= TASK REQUIREMENTS =
• a. Quote word for word the passage from the story of Will's escape that begins with the words containing "Will threw his" and ends with "the gun inside.".
• b. Pick up the story of Will's escape where it stops and continue writing it.

(GIVEN TEXT)

Williams didn't respond.
Will threw his head back and prayed, yelling, "Please, God, don't let him kill me!"
For a minute, maybe -- an eternity -- he begged for his life. Then he heard a click. Williams turned away, took a few steps and said something that he couldn't quite understand. It sounded like, "You can go call the police."
Will was too scared to move at first. Then he crept to the door. Put his hand on the knob. Unlocked the door. Opened it a crack. The blood was still gushing from his brother's neck. He stepped out carefully, thinking about the gun inside.
When he got to the road, he started to run as fast as he could. He didn't know where he was going: Home, his mom and his brother were behind him. He ran. Then he banged on the door of his friend Pumpkin's house and yelled: "Call the police. Call the police," just like his mother had.
Why did Marshall Williams walk away?
Will's sister, Manyka Gaither, thinks it was God's saving Will for a greater purpose.
That and Williams ran out of bullets. "He was a coward," and he needed the last bullet for himself, she said. Police found three bodies in the home.
His grandmother thinks it was Will's determination.
"I don't know," Kellibrew said. "Maybe I presented such a good case. I like to think that because that's just the kind of person I am." And he had made his choice: He wanted to live.

(End GIVEN TEXT)
(DATA SUPPLIED)

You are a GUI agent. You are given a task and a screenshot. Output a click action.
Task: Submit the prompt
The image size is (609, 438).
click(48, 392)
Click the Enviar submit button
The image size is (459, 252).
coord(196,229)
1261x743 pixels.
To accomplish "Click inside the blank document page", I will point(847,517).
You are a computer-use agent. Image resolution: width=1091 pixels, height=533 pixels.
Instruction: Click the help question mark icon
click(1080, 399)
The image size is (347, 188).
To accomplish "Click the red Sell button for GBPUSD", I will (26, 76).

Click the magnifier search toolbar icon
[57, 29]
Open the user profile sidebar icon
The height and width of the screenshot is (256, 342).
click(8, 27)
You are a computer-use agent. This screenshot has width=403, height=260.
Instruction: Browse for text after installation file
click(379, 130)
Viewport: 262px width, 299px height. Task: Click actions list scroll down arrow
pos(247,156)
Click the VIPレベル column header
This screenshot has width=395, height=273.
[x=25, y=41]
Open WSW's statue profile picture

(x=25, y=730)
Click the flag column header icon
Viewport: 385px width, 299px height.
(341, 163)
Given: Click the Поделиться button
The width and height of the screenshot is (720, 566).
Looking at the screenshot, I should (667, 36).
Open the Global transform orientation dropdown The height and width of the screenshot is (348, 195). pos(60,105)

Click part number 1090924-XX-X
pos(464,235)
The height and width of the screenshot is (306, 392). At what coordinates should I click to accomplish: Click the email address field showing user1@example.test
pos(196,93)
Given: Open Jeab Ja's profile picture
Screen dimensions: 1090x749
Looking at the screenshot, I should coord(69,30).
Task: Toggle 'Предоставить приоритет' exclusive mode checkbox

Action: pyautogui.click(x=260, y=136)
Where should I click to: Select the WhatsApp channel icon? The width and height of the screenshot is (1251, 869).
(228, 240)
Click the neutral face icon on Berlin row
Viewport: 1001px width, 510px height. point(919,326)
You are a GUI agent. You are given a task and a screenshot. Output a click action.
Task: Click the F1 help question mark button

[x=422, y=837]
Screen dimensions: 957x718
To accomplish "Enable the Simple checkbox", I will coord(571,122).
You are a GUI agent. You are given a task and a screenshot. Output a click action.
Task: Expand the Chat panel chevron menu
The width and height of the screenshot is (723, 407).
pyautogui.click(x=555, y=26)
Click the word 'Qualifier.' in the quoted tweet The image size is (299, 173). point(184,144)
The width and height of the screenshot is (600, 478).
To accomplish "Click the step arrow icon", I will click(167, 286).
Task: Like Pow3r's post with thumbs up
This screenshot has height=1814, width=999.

(End DATA SUPPLIED)

= ANSWERS PER TASK =
• a.
Will threw his head back and prayed, yelling, "Please, God, don't let him kill me!"
For a minute, maybe -- an eternity -- he begged for his life. Then he heard a click. Williams turned away, took a few steps and said something that he couldn't quite understand. It sounded like, "You can go call the police."
Will was too scared to move at first. Then he crept to the door. Put his hand on the knob. Unlocked the door. Opened it a crack. The blood was still gushing from his brother's neck. He stepped out carefully, thinking about the gun inside.

• b.
'What Doesn't He Do?'It wasn't the first violence in their life, and it wasn't the last. Two other family members died suddenly that summer. The day after the slayings, on the way to make funeral arrangements, Will was with his grandfather when he got into a fight and exchanged gunshots. The next day was July 4, and it was years before Will could hear fireworks without thinking they was gunfire.
The children moved in with Short, in a relative's basement. No one talked much about what had happened. Will was chosen to be in a performing arts group out of Howard University and for a while he was okay. "I think God just gave me a few talents," he said and laughed. "He knew I was gonna need them."
He drifted between resolve and despair for years. He traveled with the performance group, singing, dancing and acting. He had breakdowns sometimes, thought about suicide and was hospitalized. He dropped out of high school, then decided to get his GED. He worked at restaurants, getting promoted to manager. He tried drugs and got into some trouble. "He wasn't no angel," Short said. None of the kids were; his brothers have served jail sentences, Kellibrew said.
The next turning point came when his grandmother had heart bypass surgery. He moved in with her for several months to nurse her to health. He decided that he had to return to school, to make sure that she didn't have to worry about him and to be able to give something back. It wasn't an instant transformation. He was only deciding to move forward, day by day. Now he gets good grades studying business administration at UDC, where he's known for his infectious laugh, his friendliness and his talents.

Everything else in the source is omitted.